Synthesis of alkoxysilyl-terminated polyisoprenes by means of 'living' anionic polymerization, 2. Synthesis of trialkoxysilyl-terminated 1,4-polyisoprenes by reaction of polyisoprenyllithium with various functional trialkoxysilanes selected as end-capping reagents

Abstract

In order to prepare trimethoxysilyl (or triethoxysilyl)-terminated 1,4-polyisoprene with good yields, the deactivation of polyisoprenyllithium (Mn = 800) was investigated by using various functional trialkoxysilanes (RO)3Si—G (G = 3-chloropropyl, methoxy or ethoxy) as silane end-capping agents.
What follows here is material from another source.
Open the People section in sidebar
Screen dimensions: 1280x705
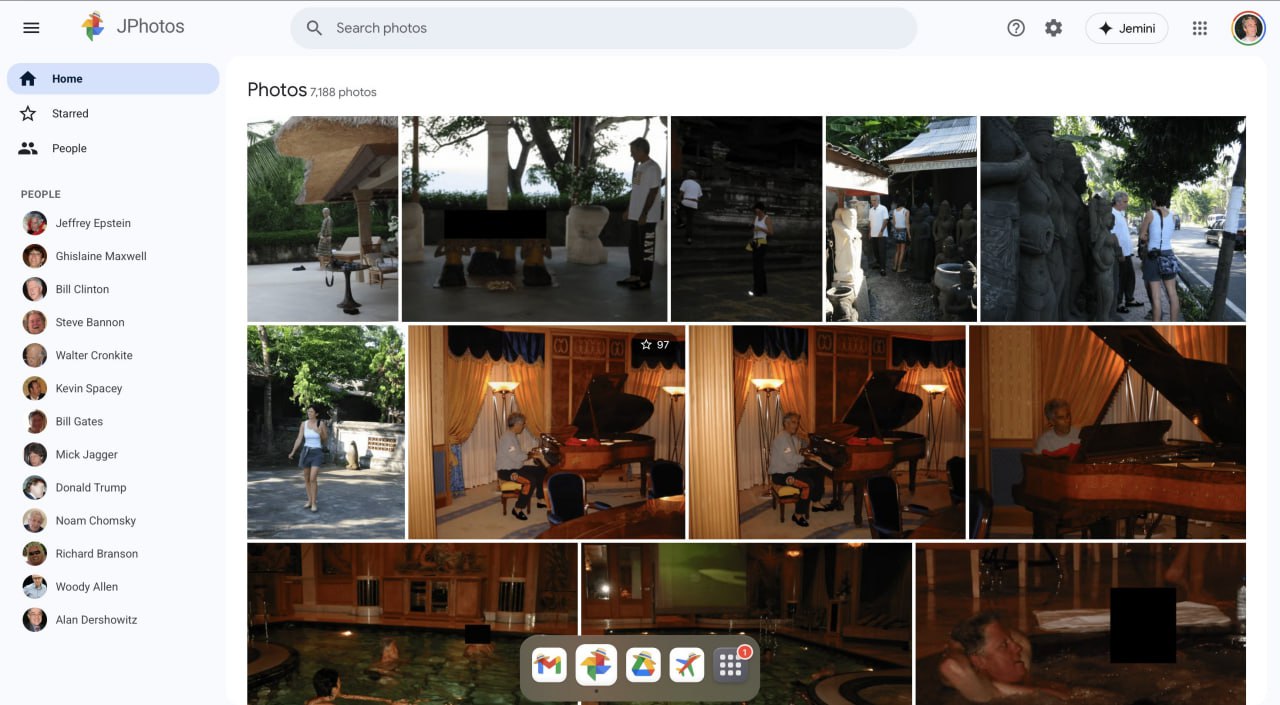coord(69,149)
The studies were carried out in presence of THF by varying the molar ratio r = [1,4-polyisoprenyllithium chains]/[alkoxysilane]. The resulting products were characterized (qualitatively and quantitatively) by means of 1H and 29Si NMR spectroscopies (one or two dimensions), and also by supercritical fluid chromatography. The corresponding rate of substitution depends on r and on the nature of the starting alkoxysilane reagent. It was shown that alkoxy groups at the silicon center are easily substituted by the polyisoprenyl carbanions. Whatever the alkoxysilane used, two families of products are formed: (i) polymer derivatives resulting from nucleophilic substitution reactions of alkoxy groups from alkoxysilane reagent by ω-carbanionic polyisoprene chains, and (ii) substituted side-products issued from substitutions involving n-BuLi. The presence of these side products is explained by the fact that the butyllithium initially introduced to initiate the isoprene anionic polymerization is not totally consumed. The comparison of the results with those previously obtained in hexane with n-BuLi used as model molecule of ω-carbanionic polyisoprene shows some differences concerning the order of reactivity of the various reactive substituted species formed during the substitution reaction, as well as the selectivity of the substitution reaction in relation with the alkoxysilane reagent. These differences were attributed to the chelating properties of THF. On the other hand, results are the same concerning the attempts realized with 3-chloropropyltrimethoxysilane which have also shown that nucleophilic attack of polyisoprenyl carbanion occurs exclusively on the silicon atom and not on the carbon bearing the chlorine.